- Born: c. 1835 Ireland
- Died: October 6, 1910 (aged 74–75)
- Place of burial: Los Angeles National Cemetery, Los Angeles
- Allegiance: United States
- Branch: United States Navy
- Rank: Coxswain
- Unit: USS Louisville
- Conflicts: American Civil War
- Awards: Medal of Honor

= Timothy Sullivan (Medal of Honor) =

American Civil War sailor

Timothy Sullivan (c. 1835 – October 6, 1910) was a Union Navy sailor in the American Civil War and received the U.S. military's highest decoration, the Medal of Honor.

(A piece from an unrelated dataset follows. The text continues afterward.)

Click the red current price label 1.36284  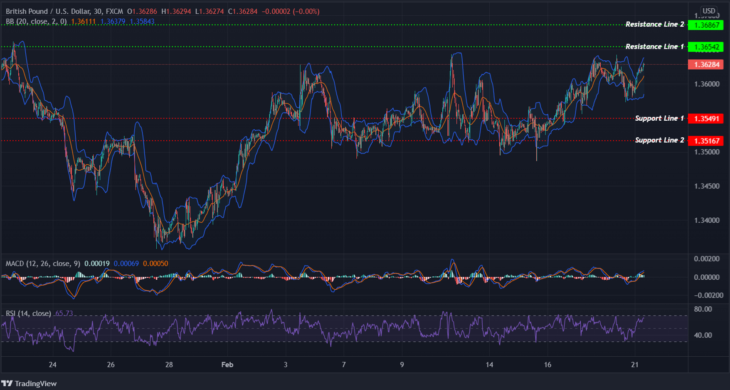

Born in about 1835 in Ireland, Sullivan immigrated to the United States and was living in New York when he joined the U.S. Navy. He served during the Civil War as a coxswain on the . Acting as a gun captain during battle, Sullivan showed "attention to duty, bravery, and coolness" through various engagements. For these actions, he was awarded the Medal of Honor on April 3, 1863.

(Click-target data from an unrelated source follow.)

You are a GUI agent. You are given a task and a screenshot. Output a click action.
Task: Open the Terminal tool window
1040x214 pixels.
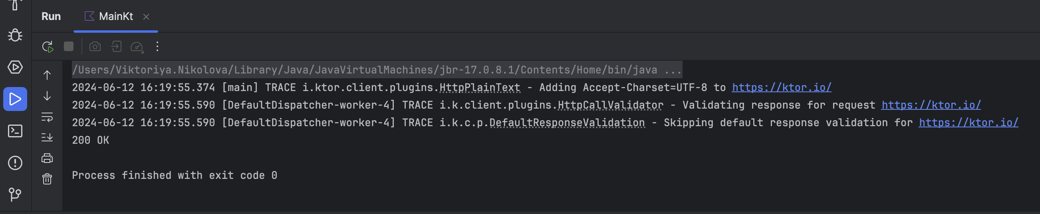(15, 131)
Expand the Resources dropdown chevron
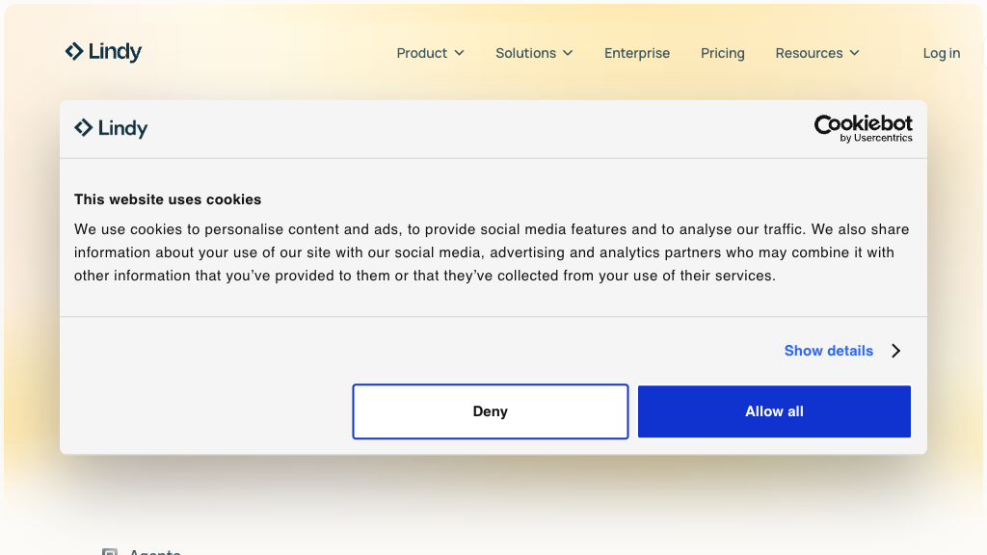Image resolution: width=987 pixels, height=555 pixels. [x=854, y=53]
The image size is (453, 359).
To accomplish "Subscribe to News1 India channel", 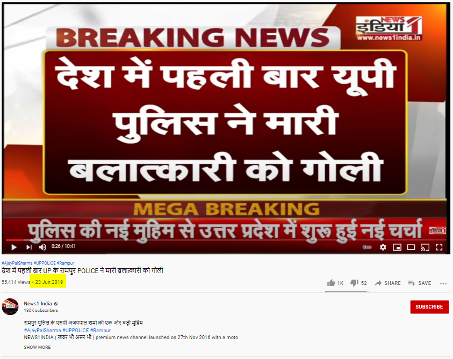I will [429, 307].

Sullivan's official Medal of Honor citation reads:
Served on board the U.S.S. Louisville during various actions of that vessel. During the engagements of the Louisville, Sullivan served as first captain of a 9-inch gun and throughout his period of service was "especially commended for his attention to duty, bravery, and coolness in action."

Sullivan died on October 6, 1910, at age 74 or 75 and was buried at Los Angeles National Cemetery in Los Angeles, California.